This document describes the needed tools, their installations, and the algorithms implemented in this library for user model generator from Enron Corpus.
-
Install PyDev to Eclipse Kepler (doesn't work on Eclipse Indigo)
-
Import "email modeler" project to Eclipse
-
Download Enron corpus from https://www.cs.cmu.edu/~./enron/
- unzips into the directory maildir
- move it to wherever you want it stored, say, corpusdir
-
pip install pymongo==2.8 #install version 2.8 of pymongo, NOT the latest version!
-
Go to Eclipse preferences, and configure Python Interpreter with "Auto-Quick" option
-
Add the directory where pymongo is stored to the paths for Python interpreter.
- e.g., /Users/su11111/anaconda/lib/python2.7/site-packages/pymongo to know where it is installed, just do "pip install pymongo==2.8" again:-)
-
Run importScript.py to load the whole MongoDB (start MongoDB by typing mongod on command line or do "brew info mongo", and it will tell you what command to use.
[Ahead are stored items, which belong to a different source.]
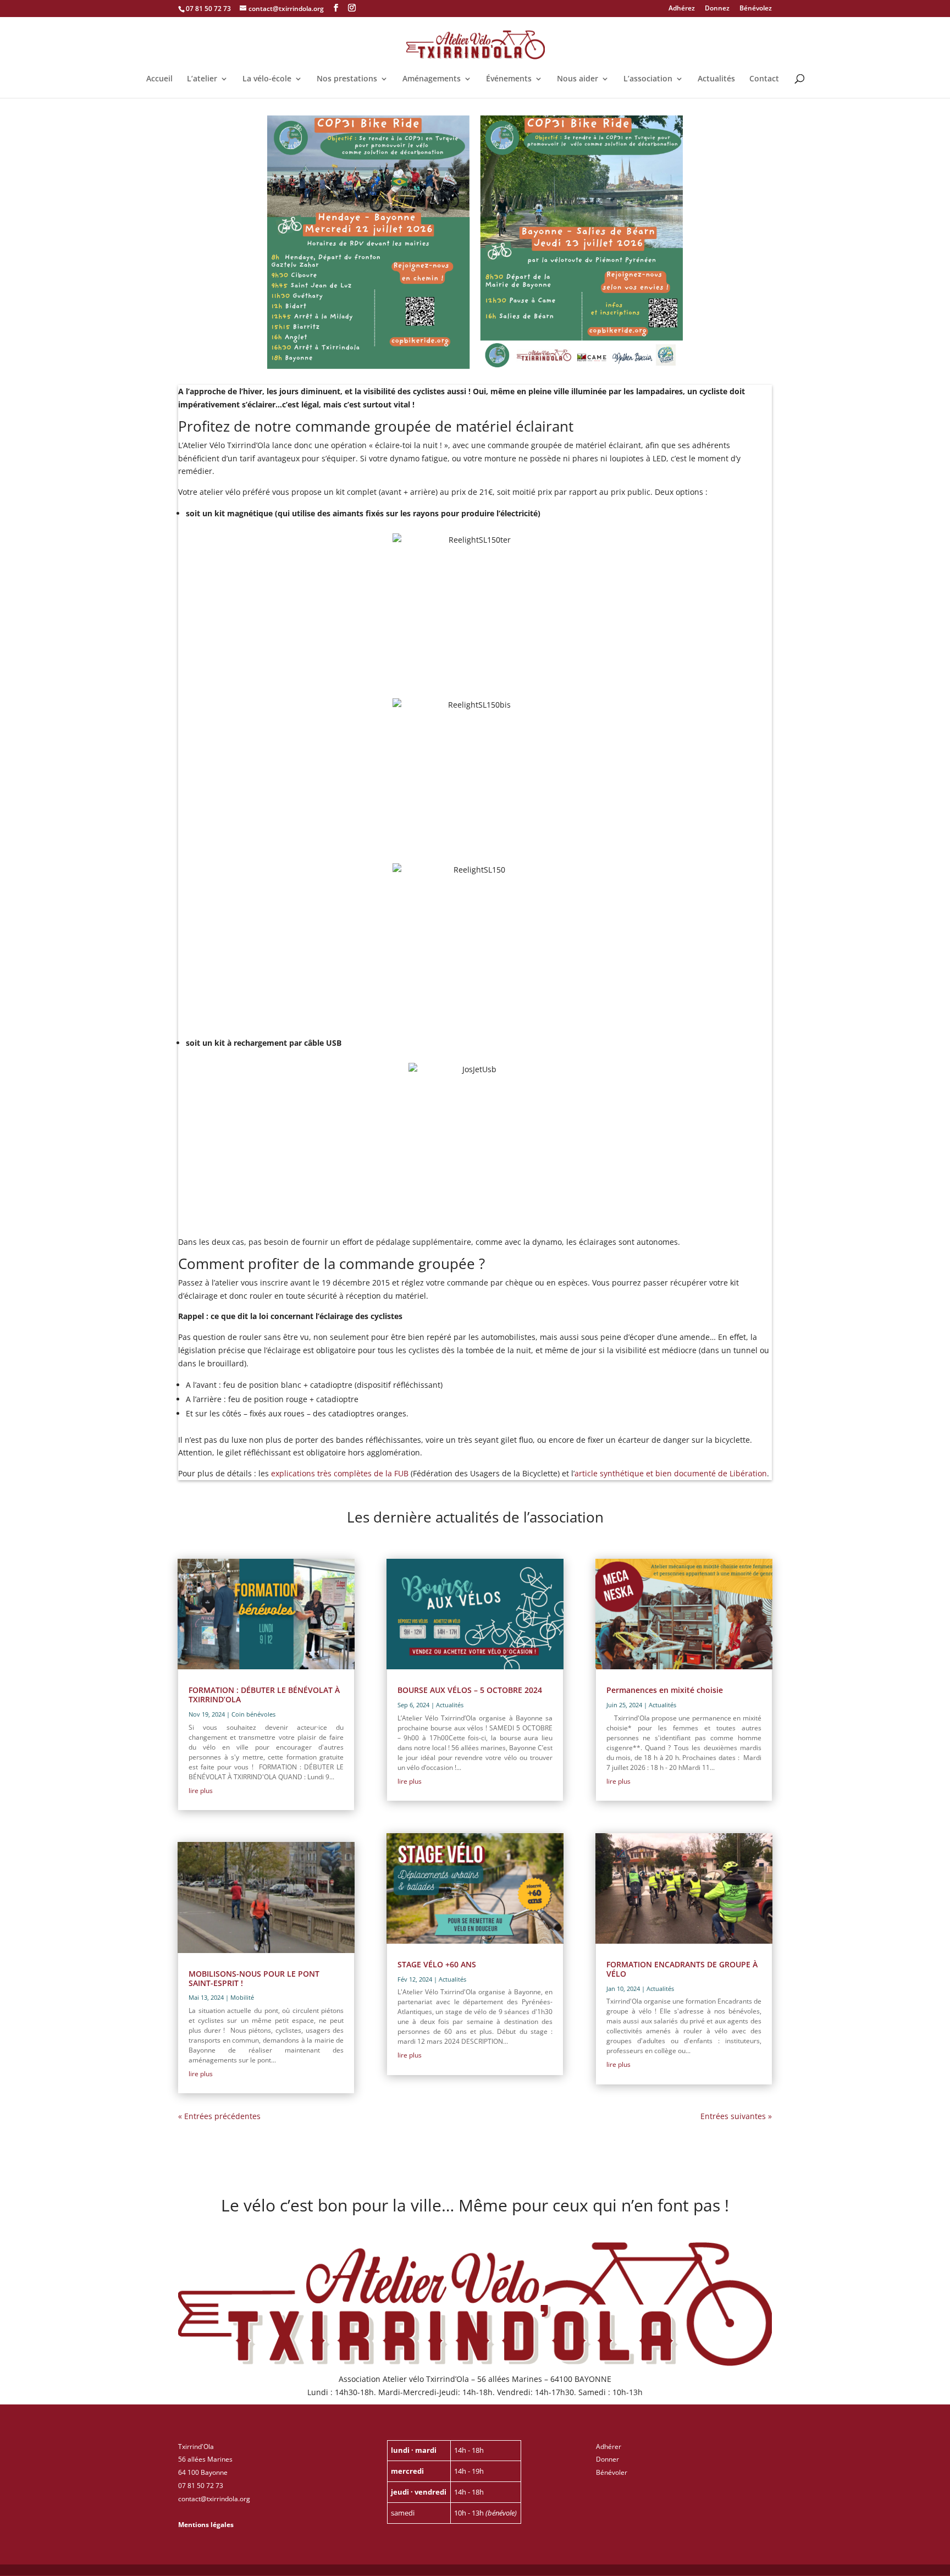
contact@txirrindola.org (214, 2498)
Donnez (717, 9)
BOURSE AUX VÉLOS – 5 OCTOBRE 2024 (469, 1690)
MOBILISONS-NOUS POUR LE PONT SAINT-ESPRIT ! (254, 1978)
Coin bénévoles (253, 1714)
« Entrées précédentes (219, 2116)
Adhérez (682, 9)
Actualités (716, 79)
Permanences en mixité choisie (664, 1690)
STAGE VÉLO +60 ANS (436, 1964)
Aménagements (431, 79)
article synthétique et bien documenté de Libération (671, 1473)
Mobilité (242, 1997)
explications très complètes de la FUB (339, 1473)
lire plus (201, 1790)
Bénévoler (611, 2472)
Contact (764, 79)
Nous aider (577, 79)
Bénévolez (755, 9)
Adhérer (608, 2446)
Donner (607, 2459)
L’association (647, 79)
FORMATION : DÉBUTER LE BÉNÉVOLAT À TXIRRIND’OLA (264, 1695)
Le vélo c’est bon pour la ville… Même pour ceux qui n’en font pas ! (475, 2206)
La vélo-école (266, 79)
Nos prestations (347, 79)
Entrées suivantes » (736, 2116)
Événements (509, 79)
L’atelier (202, 79)
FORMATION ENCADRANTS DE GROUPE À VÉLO (682, 1969)
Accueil (159, 79)
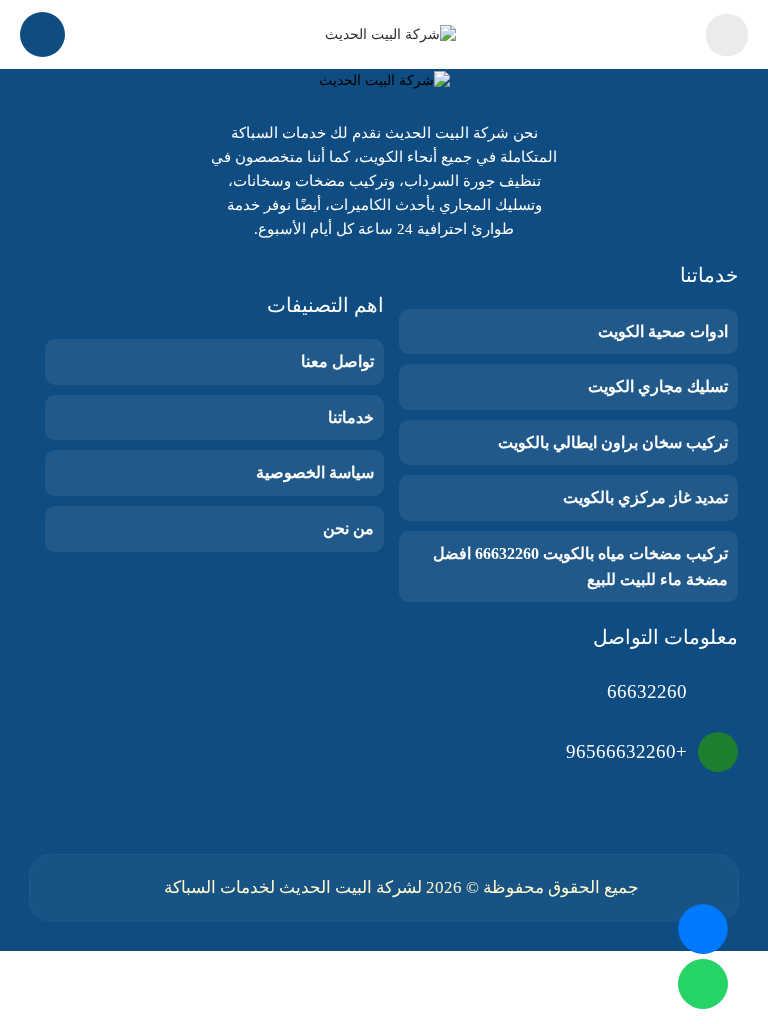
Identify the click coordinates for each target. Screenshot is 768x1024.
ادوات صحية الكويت (663, 331)
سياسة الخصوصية (315, 472)
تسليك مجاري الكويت (658, 386)
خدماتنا (351, 417)
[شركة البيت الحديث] (390, 34)
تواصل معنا (337, 361)
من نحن (348, 528)
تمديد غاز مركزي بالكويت (645, 497)
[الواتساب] (703, 984)
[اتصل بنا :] (703, 929)
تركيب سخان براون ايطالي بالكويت (613, 442)
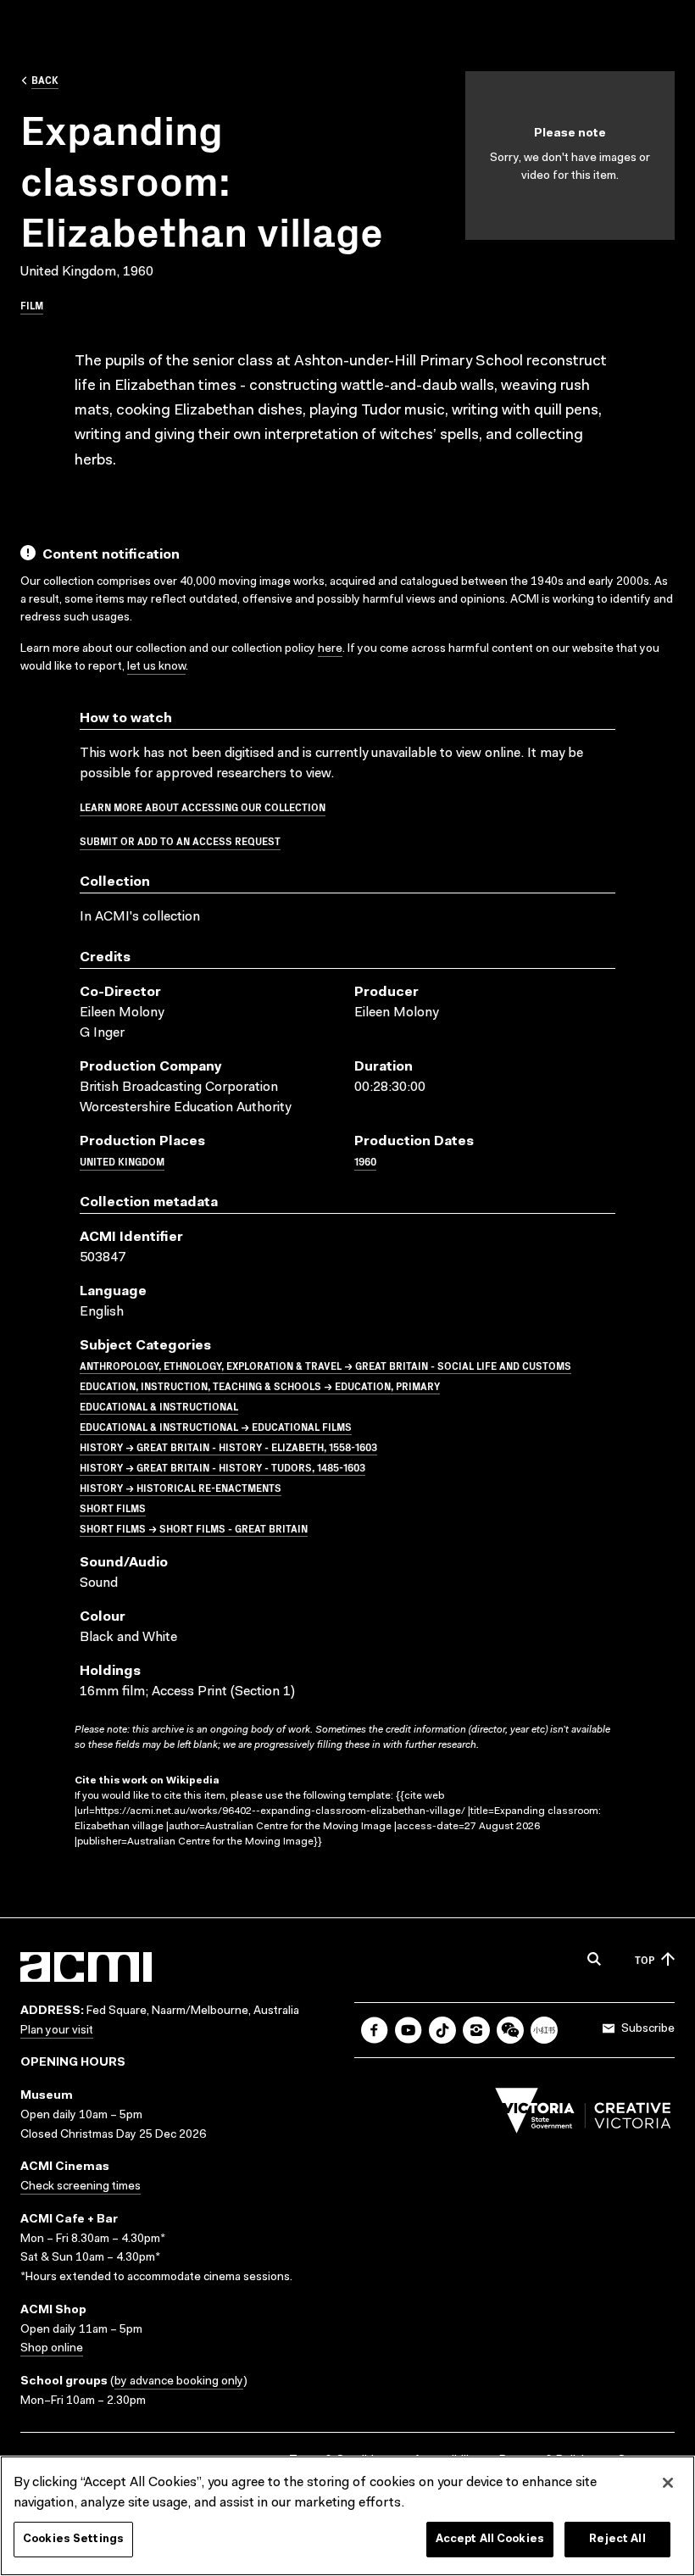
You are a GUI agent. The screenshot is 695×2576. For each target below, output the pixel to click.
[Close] (668, 2482)
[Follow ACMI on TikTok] (442, 2030)
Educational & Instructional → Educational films (216, 1426)
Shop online (51, 2349)
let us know (156, 667)
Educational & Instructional (159, 1406)
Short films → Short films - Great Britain (194, 1528)
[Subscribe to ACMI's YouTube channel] (408, 2030)
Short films (113, 1507)
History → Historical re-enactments (180, 1487)
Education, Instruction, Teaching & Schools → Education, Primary (260, 1385)
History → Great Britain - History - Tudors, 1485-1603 (222, 1467)
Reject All (617, 2539)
- Add the .../corpusdir/maildir as the argument for ImportScript.py
-
Download robomongo (visual interface for MongoDB) - used v0.85
- Click "create" to create a connection to MongoDB you can review the DB content now
-
Install igraph #for viewing the output and running the algorithms (this is a bit of work...see below)
-
brew install Caskroom/cask/xquartz brew install py2cairo
-
Now try: brew install igraph Well, if this doesn't work and gives weird errors such as proxy errors, then: brew tap homebrew/science brew install igraph
-
pip install python-igraph
-
Now: try "pip install pygraphviz", if it didn't work, then...
-
brew install graphviz, and then retry
-
-
Useful trivia but do read this!
- brew info py2cairo will give you details of the installation such as where the stuff is located. It is useful to include this in the python path in eclipse
Below is a list of the algorithms and their use.
importScript.py : Import the full Enron corpus into MongoDB
importScript.py* : Import the Enron corpus parts based on different dates
SetupGraphOptimized.py : Topic Modeling Algorithm with direct calls from Python
SetupGraphOptimizedKQL.py : Topic Modeling Algorithm with KQL calls
The SetupGraphOptimizedKQL.py is dependent on KQL implementation, and there fore, kql_engine-1.0-SNAPSHOT-jar-with-dependencies.jar generated by the KQL project is copied in here.